Brief> Pull out every line of the entries below that contains the string "Task" and copy each one without changes.

Records>
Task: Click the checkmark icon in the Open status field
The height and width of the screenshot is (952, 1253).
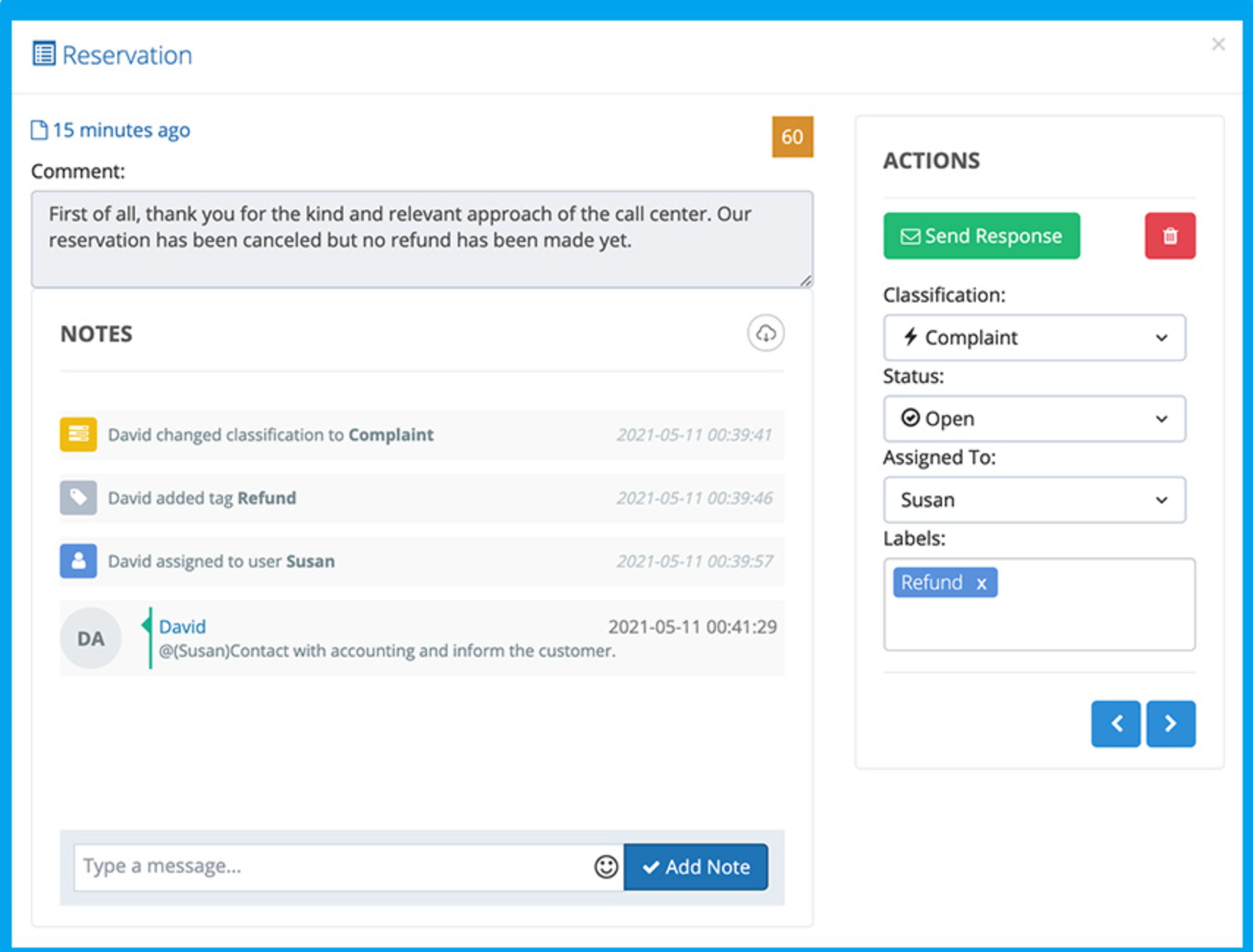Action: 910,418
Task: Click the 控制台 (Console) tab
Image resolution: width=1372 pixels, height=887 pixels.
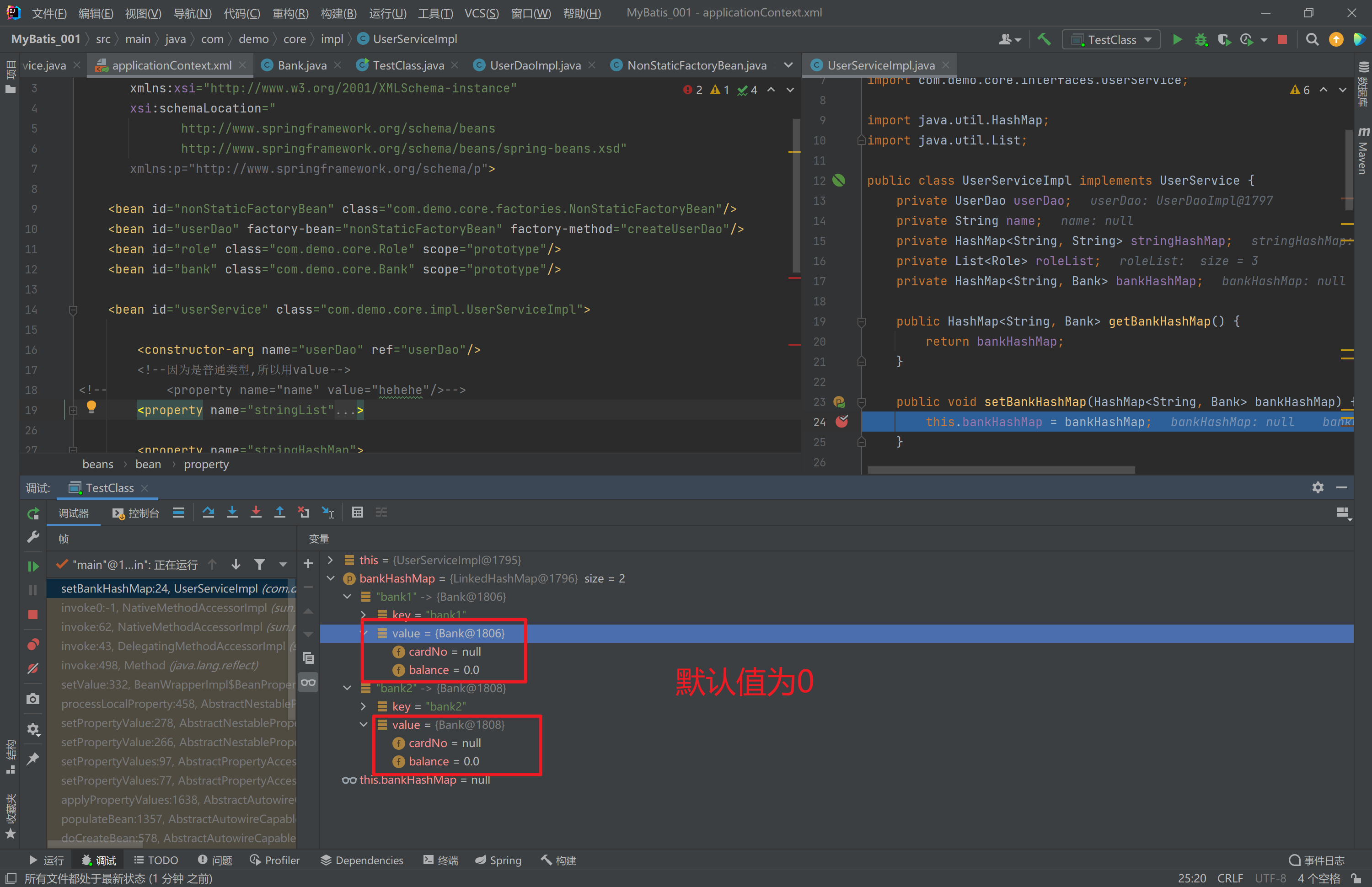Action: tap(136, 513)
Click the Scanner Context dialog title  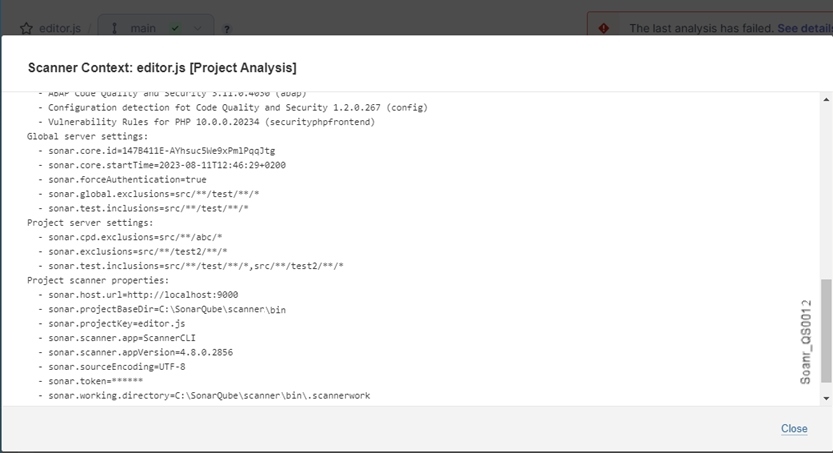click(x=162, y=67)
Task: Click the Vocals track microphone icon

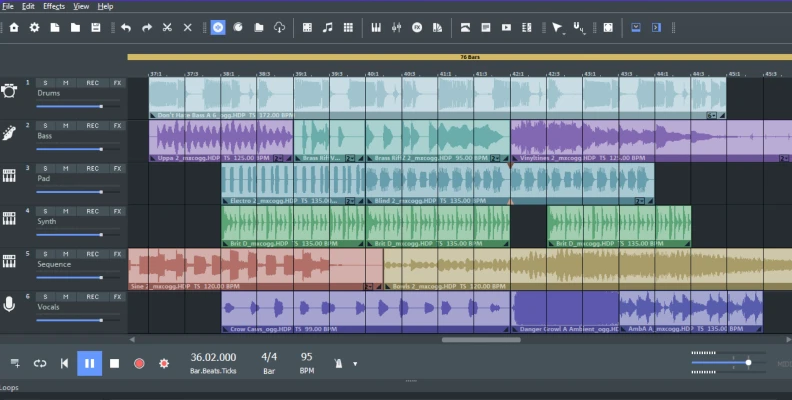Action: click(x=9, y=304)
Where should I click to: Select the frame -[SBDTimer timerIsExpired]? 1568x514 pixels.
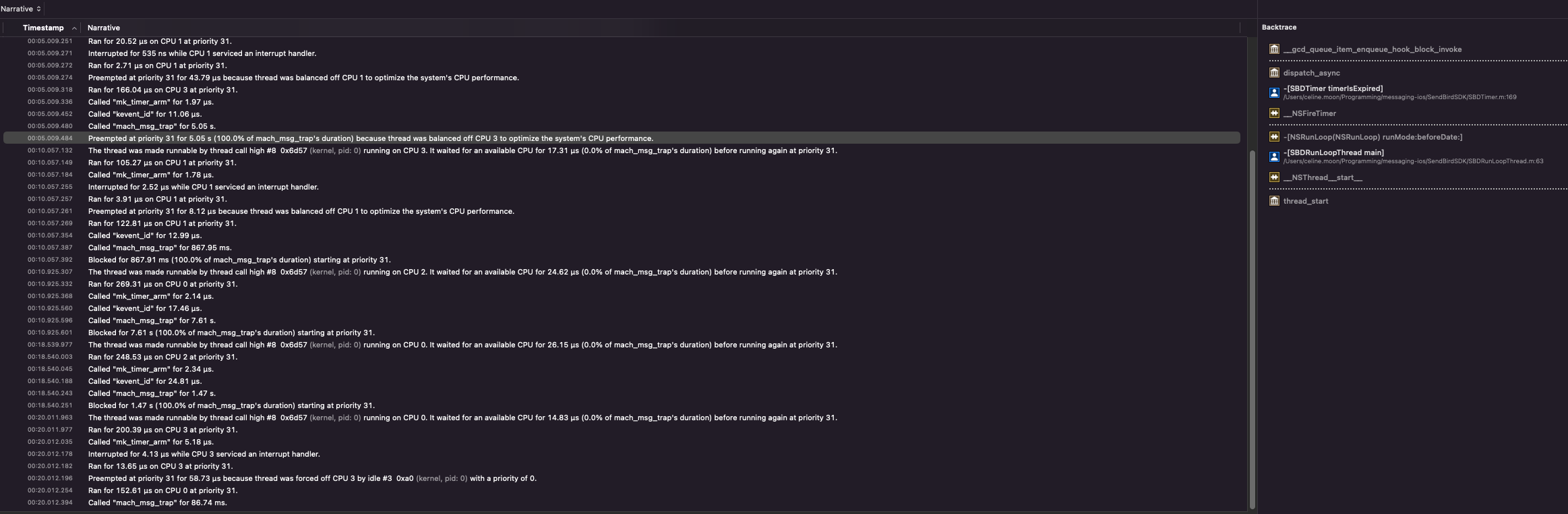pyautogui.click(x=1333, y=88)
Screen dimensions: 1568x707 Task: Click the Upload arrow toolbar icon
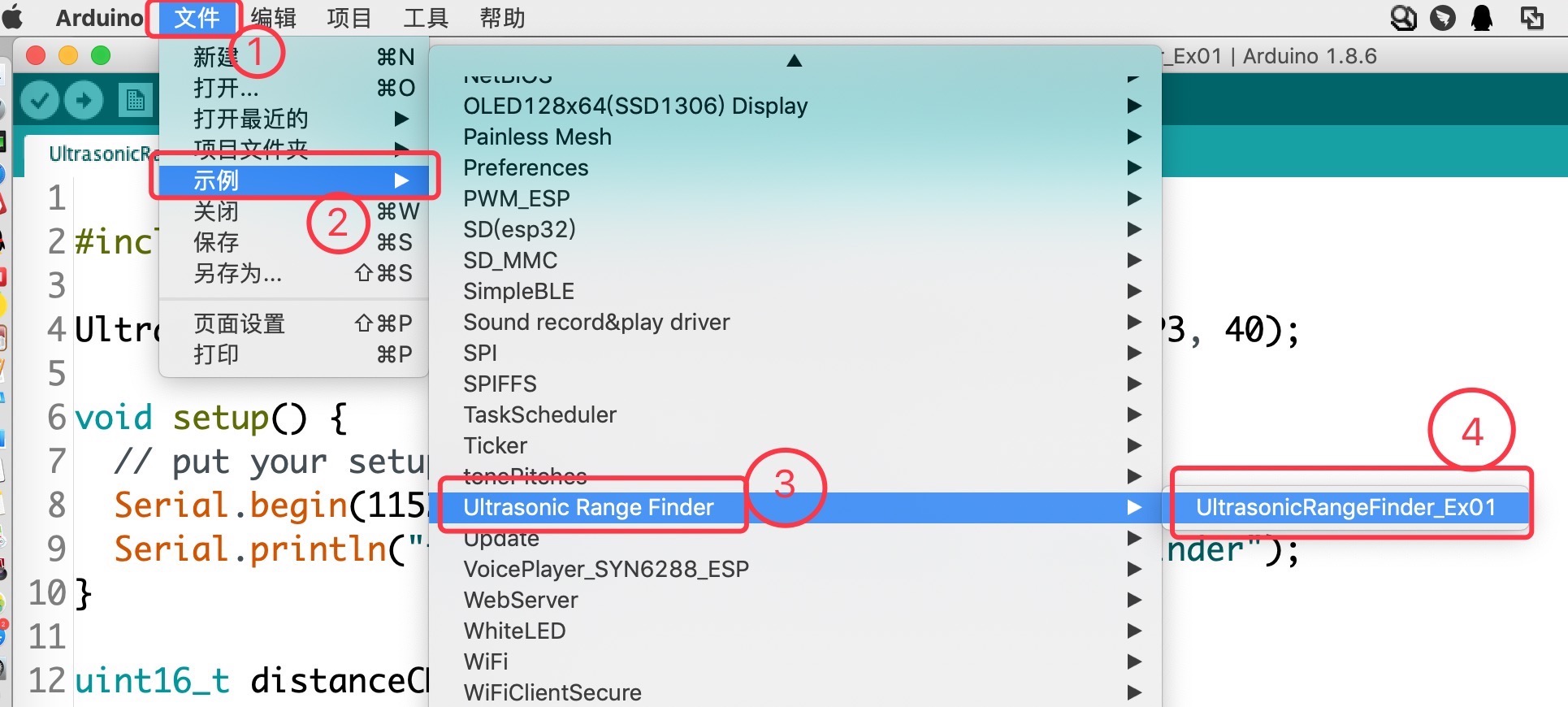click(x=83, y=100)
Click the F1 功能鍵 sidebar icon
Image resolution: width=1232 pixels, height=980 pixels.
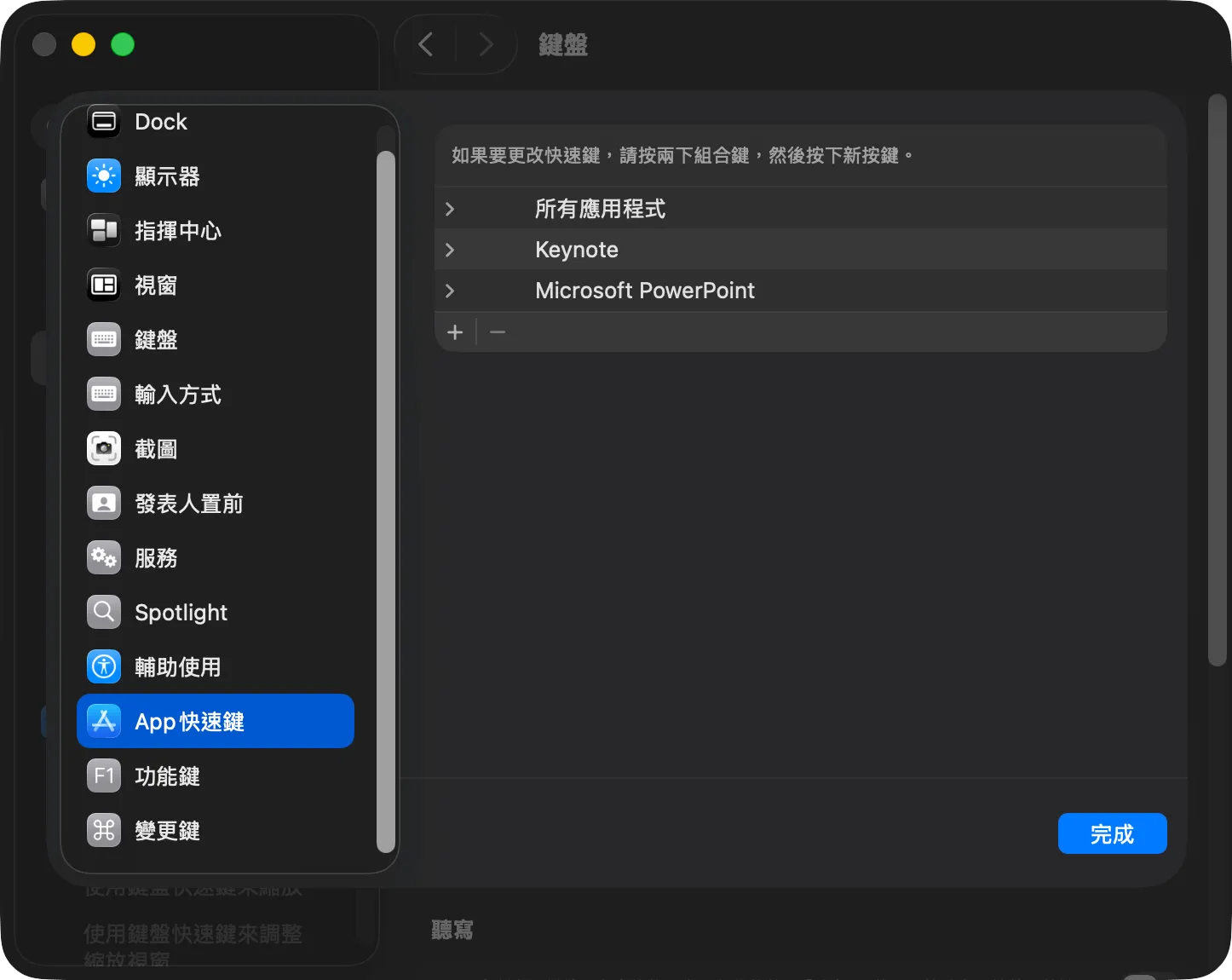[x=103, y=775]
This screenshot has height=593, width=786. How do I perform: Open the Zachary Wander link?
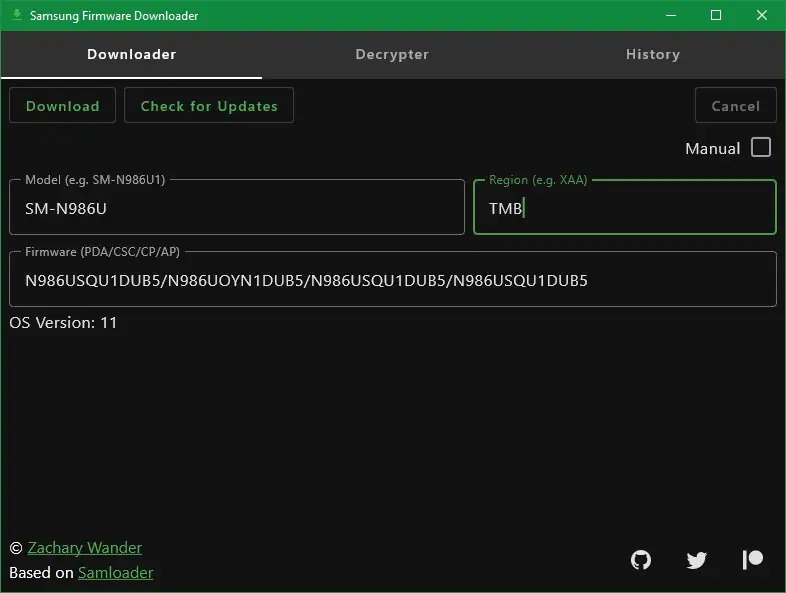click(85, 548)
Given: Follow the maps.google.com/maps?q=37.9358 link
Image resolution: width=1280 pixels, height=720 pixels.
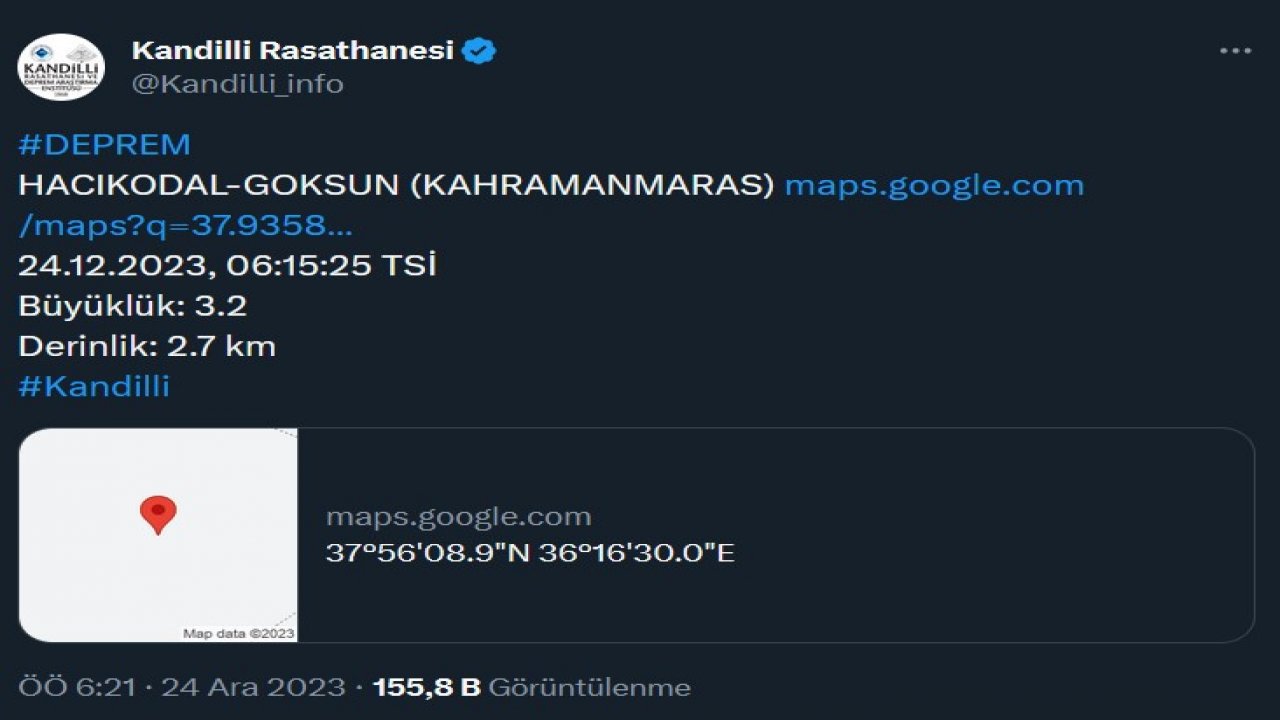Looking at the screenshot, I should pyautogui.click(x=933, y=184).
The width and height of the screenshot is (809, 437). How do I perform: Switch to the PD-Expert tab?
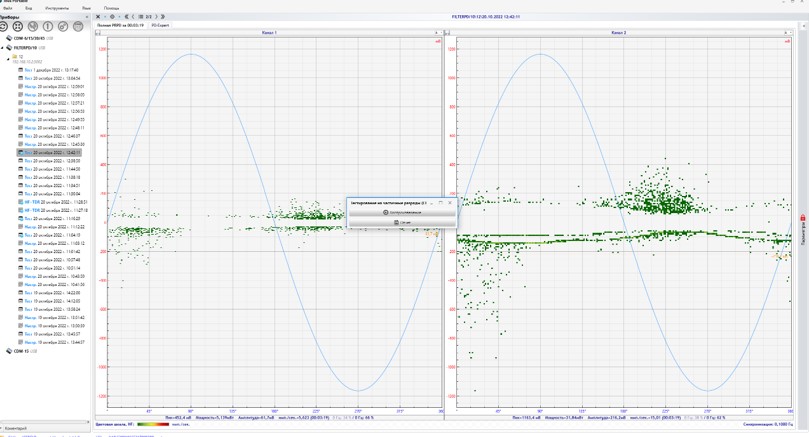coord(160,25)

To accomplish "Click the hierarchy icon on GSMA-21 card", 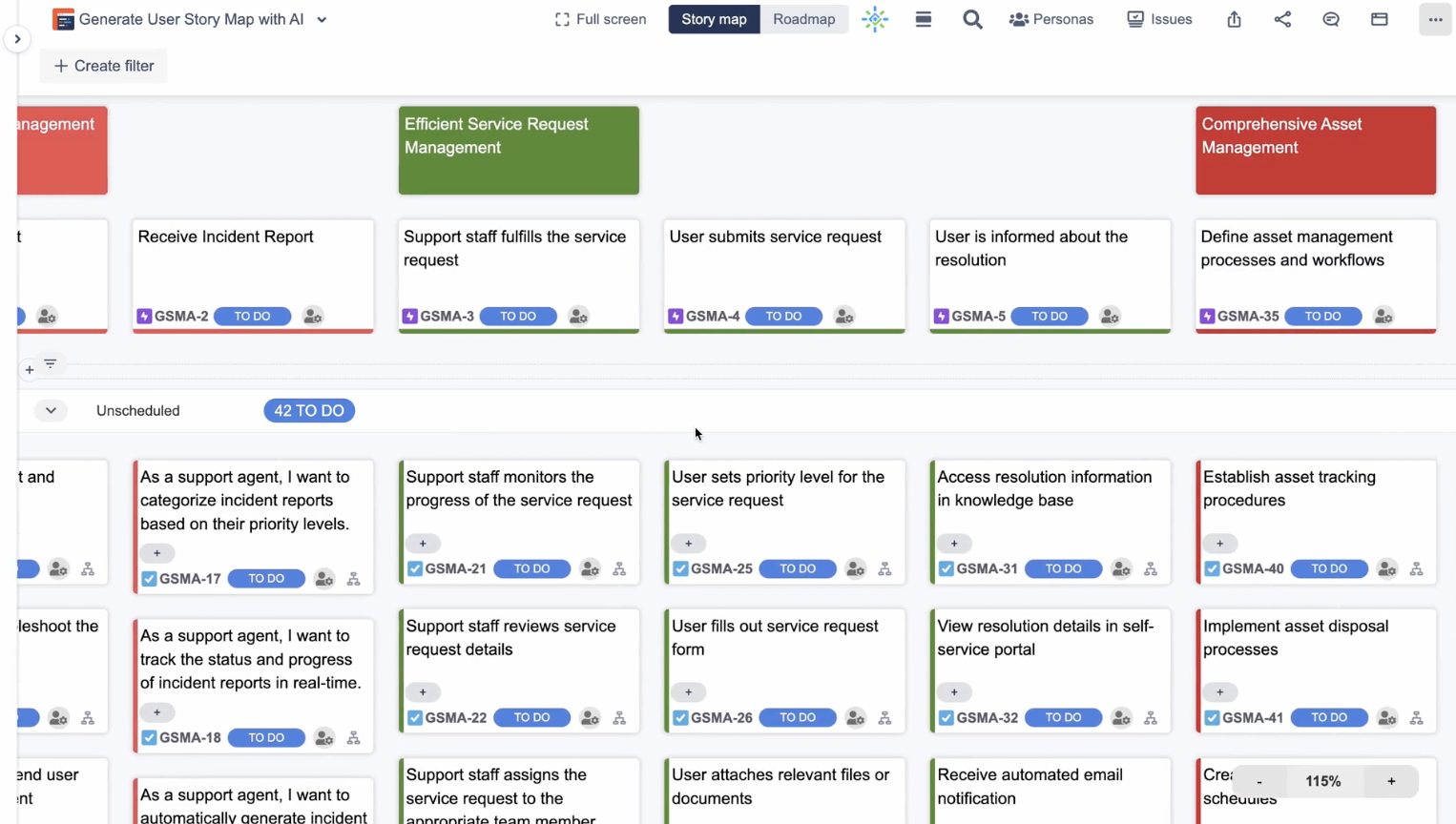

Answer>
Task: Click the checkmark icon in the Open status field
Task: Click the 控制台 (Console) tab
Task: Click the Vocals track microphone icon
Screen dimensions: 1568x707 Task: Click the Upload arrow toolbar icon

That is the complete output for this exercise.